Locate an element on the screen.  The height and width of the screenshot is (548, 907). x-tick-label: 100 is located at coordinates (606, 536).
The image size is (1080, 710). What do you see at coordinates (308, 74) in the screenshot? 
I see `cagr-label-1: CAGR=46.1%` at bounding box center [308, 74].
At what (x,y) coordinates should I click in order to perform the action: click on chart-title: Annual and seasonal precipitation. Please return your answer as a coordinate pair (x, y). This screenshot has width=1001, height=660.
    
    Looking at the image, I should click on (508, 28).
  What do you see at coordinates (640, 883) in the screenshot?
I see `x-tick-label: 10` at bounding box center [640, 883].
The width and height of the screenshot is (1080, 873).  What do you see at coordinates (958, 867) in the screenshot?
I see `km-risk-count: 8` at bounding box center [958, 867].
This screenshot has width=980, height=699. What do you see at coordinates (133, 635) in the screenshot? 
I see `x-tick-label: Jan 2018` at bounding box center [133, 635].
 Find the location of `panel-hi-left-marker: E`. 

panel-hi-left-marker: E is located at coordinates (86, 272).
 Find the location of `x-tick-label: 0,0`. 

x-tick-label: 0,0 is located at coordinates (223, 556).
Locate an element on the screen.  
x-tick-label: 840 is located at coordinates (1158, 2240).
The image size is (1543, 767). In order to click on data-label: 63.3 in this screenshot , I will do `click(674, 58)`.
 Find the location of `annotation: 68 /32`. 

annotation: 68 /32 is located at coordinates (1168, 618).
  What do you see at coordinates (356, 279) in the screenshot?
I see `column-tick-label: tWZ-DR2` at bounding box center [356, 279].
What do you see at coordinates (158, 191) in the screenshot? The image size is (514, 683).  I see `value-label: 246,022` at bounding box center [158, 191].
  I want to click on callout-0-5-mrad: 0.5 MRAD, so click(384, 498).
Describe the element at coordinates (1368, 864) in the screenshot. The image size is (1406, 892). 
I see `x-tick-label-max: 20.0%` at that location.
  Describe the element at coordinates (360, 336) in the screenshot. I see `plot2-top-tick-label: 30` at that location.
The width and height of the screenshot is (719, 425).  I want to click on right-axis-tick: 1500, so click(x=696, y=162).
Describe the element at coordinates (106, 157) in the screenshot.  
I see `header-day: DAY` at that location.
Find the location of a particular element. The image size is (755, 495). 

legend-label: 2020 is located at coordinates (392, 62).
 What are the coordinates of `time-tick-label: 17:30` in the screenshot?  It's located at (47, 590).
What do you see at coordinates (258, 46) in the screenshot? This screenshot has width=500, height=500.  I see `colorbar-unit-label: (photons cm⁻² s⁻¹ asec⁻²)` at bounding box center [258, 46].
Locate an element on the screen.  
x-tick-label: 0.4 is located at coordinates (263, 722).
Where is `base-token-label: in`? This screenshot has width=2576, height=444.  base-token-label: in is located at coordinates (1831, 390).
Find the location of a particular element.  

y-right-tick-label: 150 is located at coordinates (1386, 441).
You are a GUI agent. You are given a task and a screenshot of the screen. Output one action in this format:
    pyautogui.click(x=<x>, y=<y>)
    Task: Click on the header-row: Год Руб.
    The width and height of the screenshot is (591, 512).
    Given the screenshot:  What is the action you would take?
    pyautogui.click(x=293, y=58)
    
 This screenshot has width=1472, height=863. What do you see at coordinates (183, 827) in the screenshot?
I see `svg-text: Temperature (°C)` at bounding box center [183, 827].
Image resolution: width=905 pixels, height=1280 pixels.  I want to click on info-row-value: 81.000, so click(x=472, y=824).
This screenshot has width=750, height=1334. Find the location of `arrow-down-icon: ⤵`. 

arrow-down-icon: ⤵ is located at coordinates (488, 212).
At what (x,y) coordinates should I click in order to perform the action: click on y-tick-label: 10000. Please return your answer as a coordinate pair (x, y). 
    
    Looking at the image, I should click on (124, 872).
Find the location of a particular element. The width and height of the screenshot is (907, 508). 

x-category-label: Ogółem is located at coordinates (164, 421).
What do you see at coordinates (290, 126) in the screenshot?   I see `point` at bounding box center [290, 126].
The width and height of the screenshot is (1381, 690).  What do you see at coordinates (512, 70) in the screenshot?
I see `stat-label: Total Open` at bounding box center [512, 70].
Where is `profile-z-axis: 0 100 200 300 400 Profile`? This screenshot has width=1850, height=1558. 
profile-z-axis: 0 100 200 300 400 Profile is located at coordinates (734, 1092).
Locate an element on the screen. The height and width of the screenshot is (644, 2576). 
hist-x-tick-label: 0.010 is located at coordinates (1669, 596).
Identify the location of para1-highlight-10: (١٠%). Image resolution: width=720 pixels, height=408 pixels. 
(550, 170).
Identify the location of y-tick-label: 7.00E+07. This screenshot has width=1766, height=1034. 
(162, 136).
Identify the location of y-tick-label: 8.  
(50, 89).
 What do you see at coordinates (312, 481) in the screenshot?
----
TASK GOAL: Lay out every line of the records above as a Markdown table with the columns Row and Line. Number the rows in order and omit blank lines.

EXERCISE ANSWER:
| Row | Line |
|---|---|
| 1 | Locate an element on the screen.  The height and width of the screenshot is (548, 907). x-tick-label: 100 is located at coordinates (606, 536). |
| 2 | The image size is (1080, 710). What do you see at coordinates (308, 74) in the screenshot?  |
| 3 | I see `cagr-label-1: CAGR=46.1%` at bounding box center [308, 74]. |
| 4 | At what (x,y) coordinates should I click in order to perform the action: click on chart-title: Annual and seasonal precipitation. Please return your answer as a coordinate pair (x, y). This screenshot has width=1001, height=660. |
| 5 |     Looking at the image, I should click on (508, 28). |
| 6 |   What do you see at coordinates (640, 883) in the screenshot? |
| 7 | I see `x-tick-label: 10` at bounding box center [640, 883]. |
| 8 | The width and height of the screenshot is (1080, 873).  What do you see at coordinates (958, 867) in the screenshot? |
| 9 | I see `km-risk-count: 8` at bounding box center [958, 867]. |
| 10 | This screenshot has width=980, height=699. What do you see at coordinates (133, 635) in the screenshot?  |
| 11 | I see `x-tick-label: Jan 2018` at bounding box center [133, 635]. |
| 12 |  Find the location of `panel-hi-left-marker: E`.  |
| 13 | panel-hi-left-marker: E is located at coordinates (86, 272). |
| 14 |  Find the location of `x-tick-label: 0,0`.  |
| 15 | x-tick-label: 0,0 is located at coordinates (223, 556). |
| 16 | Locate an element on the screen.   |
| 17 | x-tick-label: 840 is located at coordinates (1158, 2240). |
| 18 | The image size is (1543, 767). In order to click on data-label: 63.3 in this screenshot , I will do `click(674, 58)`. |
| 19 |  Find the location of `annotation: 68 /32`.  |
| 20 | annotation: 68 /32 is located at coordinates (1168, 618). |
| 21 |   What do you see at coordinates (356, 279) in the screenshot? |
| 22 | I see `column-tick-label: tWZ-DR2` at bounding box center [356, 279]. |
| 23 | What do you see at coordinates (158, 191) in the screenshot? The image size is (514, 683).  I see `value-label: 246,022` at bounding box center [158, 191]. |
| 24 |   I want to click on callout-0-5-mrad: 0.5 MRAD, so click(384, 498). |
| 25 | Describe the element at coordinates (1368, 864) in the screenshot. The image size is (1406, 892).  |
| 26 | I see `x-tick-label-max: 20.0%` at that location. |
| 27 |   Describe the element at coordinates (360, 336) in the screenshot. I see `plot2-top-tick-label: 30` at that location. |
| 28 | The width and height of the screenshot is (719, 425).  I want to click on right-axis-tick: 1500, so click(x=696, y=162). |
| 29 | Describe the element at coordinates (106, 157) in the screenshot.   |
| 30 | I see `header-day: DAY` at that location. |
| 31 | Find the location of a particular element. The image size is (755, 495).  |
| 32 | legend-label: 2020 is located at coordinates (392, 62). |
| 33 |  What are the coordinates of `time-tick-label: 17:30` in the screenshot?  It's located at (47, 590). |
| 34 | What do you see at coordinates (258, 46) in the screenshot? This screenshot has width=500, height=500.  I see `colorbar-unit-label: (photons cm⁻² s⁻¹ asec⁻²)` at bounding box center [258, 46]. |
| 35 | Locate an element on the screen.   |
| 36 | x-tick-label: 0.4 is located at coordinates (263, 722). |
| 37 | Where is `base-token-label: in`? This screenshot has width=2576, height=444.  base-token-label: in is located at coordinates (1831, 390). |
| 38 | Find the location of a particular element.   |
| 39 | y-right-tick-label: 150 is located at coordinates (1386, 441). |
| 40 | You are a GUI agent. You are given a task and a screenshot of the screen. Output one action in this format: |
| 41 |     pyautogui.click(x=<x>, y=<y>) |
| 42 |     Task: Click on the header-row: Год Руб. |
| 43 |     The width and height of the screenshot is (591, 512). |
| 44 |     Given the screenshot:  What is the action you would take? |
| 45 |     pyautogui.click(x=293, y=58) |
| 46 |  This screenshot has width=1472, height=863. What do you see at coordinates (183, 827) in the screenshot? |
| 47 | I see `svg-text: Temperature (°C)` at bounding box center [183, 827]. |
| 48 | Image resolution: width=905 pixels, height=1280 pixels.  I want to click on info-row-value: 81.000, so click(x=472, y=824). |
| 49 | This screenshot has width=750, height=1334. Find the location of `arrow-down-icon: ⤵`.  |
| 50 | arrow-down-icon: ⤵ is located at coordinates (488, 212). |
| 51 | At what (x,y) coordinates should I click in order to perform the action: click on y-tick-label: 10000. Please return your answer as a coordinate pair (x, y).  |
| 52 |     Looking at the image, I should click on (124, 872). |
| 53 | Find the location of a particular element. The width and height of the screenshot is (907, 508).  |
| 54 | x-category-label: Ogółem is located at coordinates (164, 421). |
| 55 | What do you see at coordinates (290, 126) in the screenshot?   I see `point` at bounding box center [290, 126]. |
| 56 | The width and height of the screenshot is (1381, 690).  What do you see at coordinates (512, 70) in the screenshot? |
| 57 | I see `stat-label: Total Open` at bounding box center [512, 70]. |
| 58 | Where is `profile-z-axis: 0 100 200 300 400 Profile`? This screenshot has width=1850, height=1558.  |
| 59 | profile-z-axis: 0 100 200 300 400 Profile is located at coordinates (734, 1092). |
| 60 | Locate an element on the screen. The height and width of the screenshot is (644, 2576).  |
| 61 | hist-x-tick-label: 0.010 is located at coordinates (1669, 596). |
| 62 | Identify the location of para1-highlight-10: (١٠%). Image resolution: width=720 pixels, height=408 pixels.  |
| 63 | (550, 170). |
| 64 | Identify the location of y-tick-label: 7.00E+07. This screenshot has width=1766, height=1034.  |
| 65 | (162, 136). |
| 66 | Identify the location of y-tick-label: 8.   |
| 67 | (50, 89). |
| 68 |  What do you see at coordinates (312, 481) in the screenshot? |